◆ **PROBLEM TO WORK ON**:
Begin at the line containing "[Toggle navigation] (121, 17)" in the entries below and end at the line containing "Humidificadores Portátiles (1011, 1432)"; transcribe that range exactly and nothing outside it.

▼

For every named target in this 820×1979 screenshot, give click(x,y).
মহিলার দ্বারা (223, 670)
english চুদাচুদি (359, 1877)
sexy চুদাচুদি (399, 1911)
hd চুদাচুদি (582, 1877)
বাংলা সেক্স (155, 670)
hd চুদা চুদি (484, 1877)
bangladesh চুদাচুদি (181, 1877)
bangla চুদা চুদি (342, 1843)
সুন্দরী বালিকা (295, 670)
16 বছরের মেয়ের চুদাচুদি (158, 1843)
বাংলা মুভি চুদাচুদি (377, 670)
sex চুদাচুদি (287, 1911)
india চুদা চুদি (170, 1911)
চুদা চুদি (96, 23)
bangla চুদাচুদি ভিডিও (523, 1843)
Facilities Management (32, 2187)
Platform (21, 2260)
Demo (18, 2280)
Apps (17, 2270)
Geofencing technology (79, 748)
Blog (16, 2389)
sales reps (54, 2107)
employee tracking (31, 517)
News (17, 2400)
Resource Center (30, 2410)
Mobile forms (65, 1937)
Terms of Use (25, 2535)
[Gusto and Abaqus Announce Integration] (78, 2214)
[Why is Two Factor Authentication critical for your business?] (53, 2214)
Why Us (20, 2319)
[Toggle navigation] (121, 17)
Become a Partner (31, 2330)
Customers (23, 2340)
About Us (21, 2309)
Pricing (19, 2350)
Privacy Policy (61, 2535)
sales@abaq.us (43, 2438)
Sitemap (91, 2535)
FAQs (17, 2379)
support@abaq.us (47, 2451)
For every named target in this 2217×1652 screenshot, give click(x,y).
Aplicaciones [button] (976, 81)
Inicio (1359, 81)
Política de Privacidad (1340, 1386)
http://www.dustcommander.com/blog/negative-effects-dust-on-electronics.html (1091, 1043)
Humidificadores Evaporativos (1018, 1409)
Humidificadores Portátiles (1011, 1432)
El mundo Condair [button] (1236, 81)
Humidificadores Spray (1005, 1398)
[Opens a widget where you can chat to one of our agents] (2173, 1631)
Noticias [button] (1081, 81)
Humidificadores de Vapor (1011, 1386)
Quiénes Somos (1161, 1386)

▲

◆ **EXERCISE ANSWER**:
[Toggle navigation] (121, 17)
Become a Partner (31, 2330)
Customers (23, 2340)
About Us (21, 2309)
Pricing (19, 2350)
Privacy Policy (61, 2535)
sales@abaq.us (43, 2438)
Sitemap (91, 2535)
FAQs (17, 2379)
support@abaq.us (47, 2451)
For every named target in this 2217×1652 screenshot, give click(x,y).
Aplicaciones [button] (976, 81)
Inicio (1359, 81)
Política de Privacidad (1340, 1386)
http://www.dustcommander.com/blog/negative-effects-dust-on-electronics.html (1091, 1043)
Humidificadores Evaporativos (1018, 1409)
Humidificadores Portátiles (1011, 1432)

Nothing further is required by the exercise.